I've been thinking about this editorial for many days. I tend to agree that we need a better understanding of reliigion in this country. I knew nothing about the Muslim faith until I took a comparative religious class as an adult. Understanding the similarities and differences will help all of us relate to others more. I also agree that no knowledge about various religious teachings leaves a gap that is often filled with fundamentalism.
http://sfgate.com/cgi-bin/article.cgi?file=/chronicle/archive/2004/12/21/EDGA6ADTDP1.DTLThis article is by Robert Warren Cromey
We liberals have denigrated religion so much that Christian conservatives wreaked vengeance in the recent election. I have been a proud member of the ACLU since my university days in the 1950s. I went along with the idea that we should keep prayer out of the public schools and prevent the teaching of the Bible and religion in public high schools and universities under the guise of separation of church and state.
We now have more than two generations of religiously illiterate university graduates.

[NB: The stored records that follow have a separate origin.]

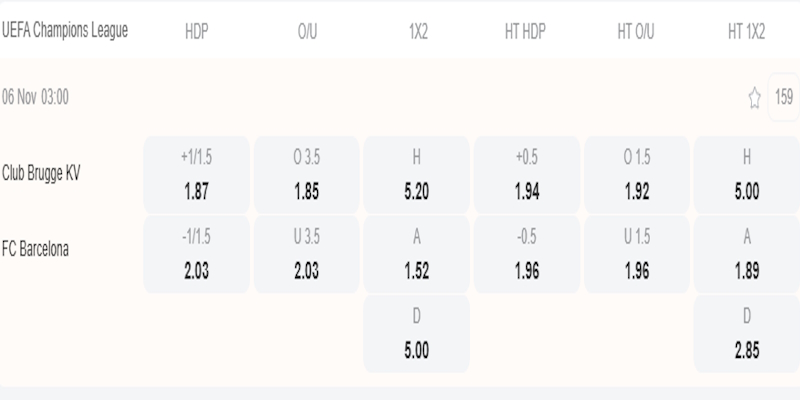Pick Over 3.5 goals at 1.85

[307, 174]
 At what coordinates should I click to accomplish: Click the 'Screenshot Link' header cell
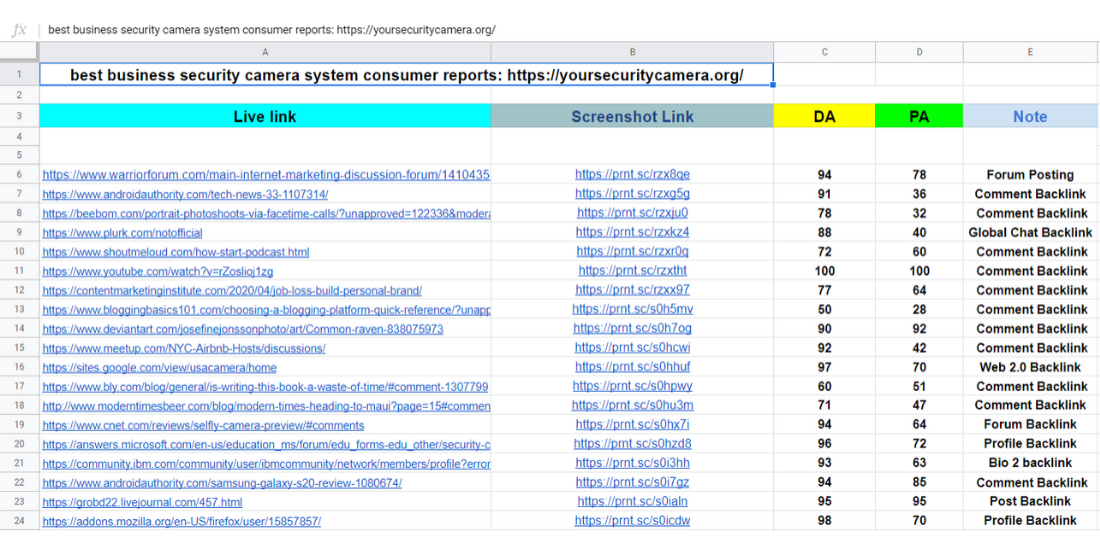click(632, 117)
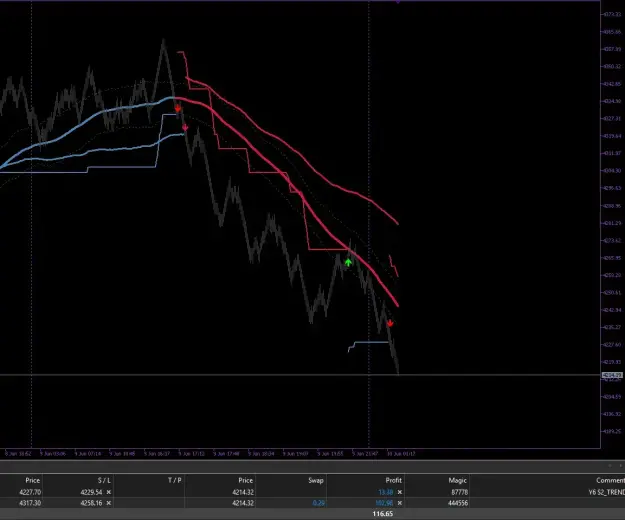This screenshot has height=520, width=625.
Task: Click the total profit value 116.65
Action: pos(382,514)
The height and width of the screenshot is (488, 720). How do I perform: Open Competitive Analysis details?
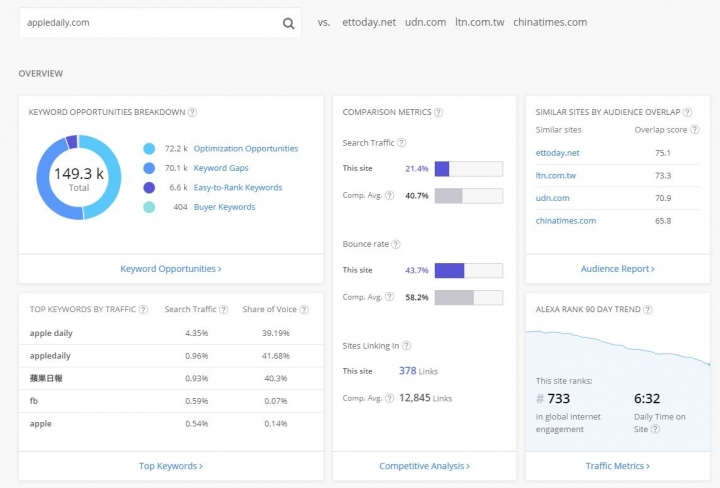point(424,466)
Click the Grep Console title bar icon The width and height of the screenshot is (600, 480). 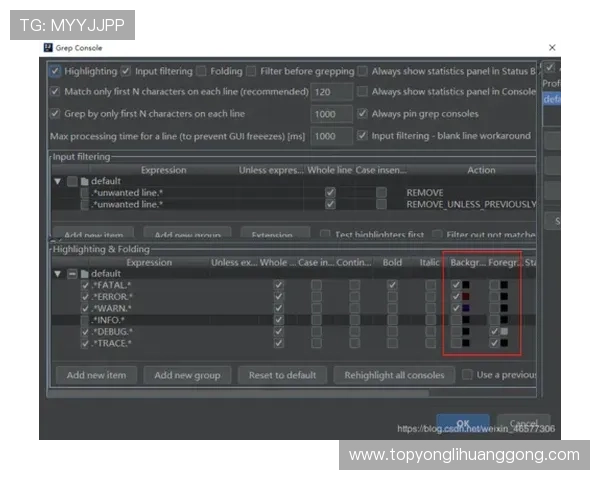click(x=48, y=47)
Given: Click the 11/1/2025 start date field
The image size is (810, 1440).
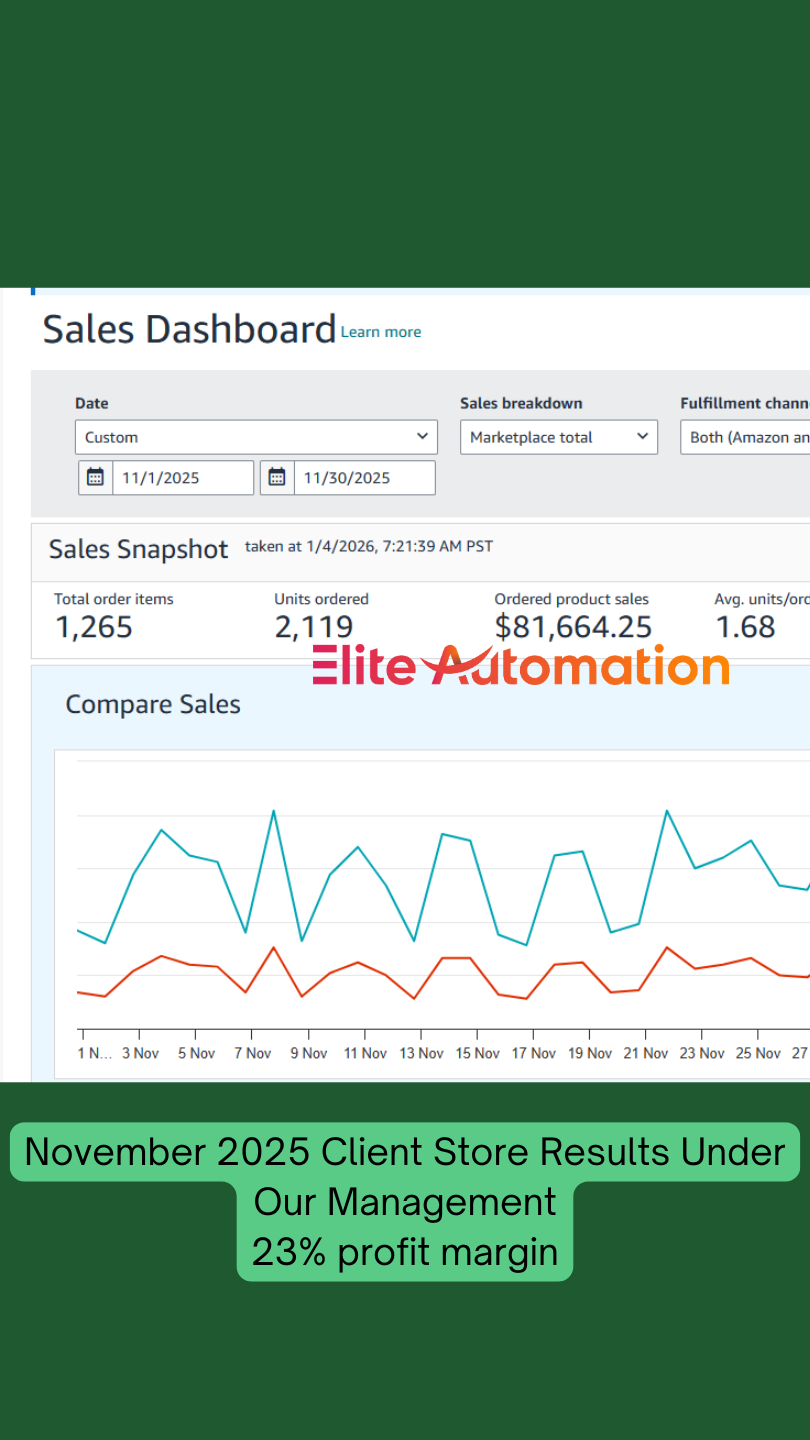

The possibility of teaching high-school and college students critical thinking of the Bible, theology, ethics and religion in general has been lost to millions of students. William F. Buckley Jr. ridiculed Yale for de-emphasizing religion in that Ivy League bastion in his 1951 book, "God and Man at Yale." Yale was founded to train young men for the ministry in the Christian Church. If that school abandoned its religious roots, then secular and state-run schools could safely counter any attempts to teach any form of religion on the university level.
The Christian conservatives filled the gap with literalistic opinions about what Scripture says, swallowed whole by intelligent but untutored believers. Thoughtful teaching about religion was replaced by teaching that followed a religiously conservative party line -- anti-abortion, anti- homosexual and pro-creationism. The universities blithely went along, making fun of the fundamentalists, but not teaching the students any alternative because they were not interested in the Bible and religion as subjects worthy of their scientific and technological prejudices.
We waged war on teaching and practicing religion in the public schools on the flimsy grounds of separation of church and state and the First Amendment. But there can be no real separation of religion and society. The president, his Cabinet, the Congress and the courts are full of men and women who are members of churches and other religious institutions. Their decisions are influenced in some measure by their religious traditions. The president has made it abundantly clear he feels inspired by his higher power when he makes decisions. Like it or not, a huge number of U.S. citizens say they are members of some religion.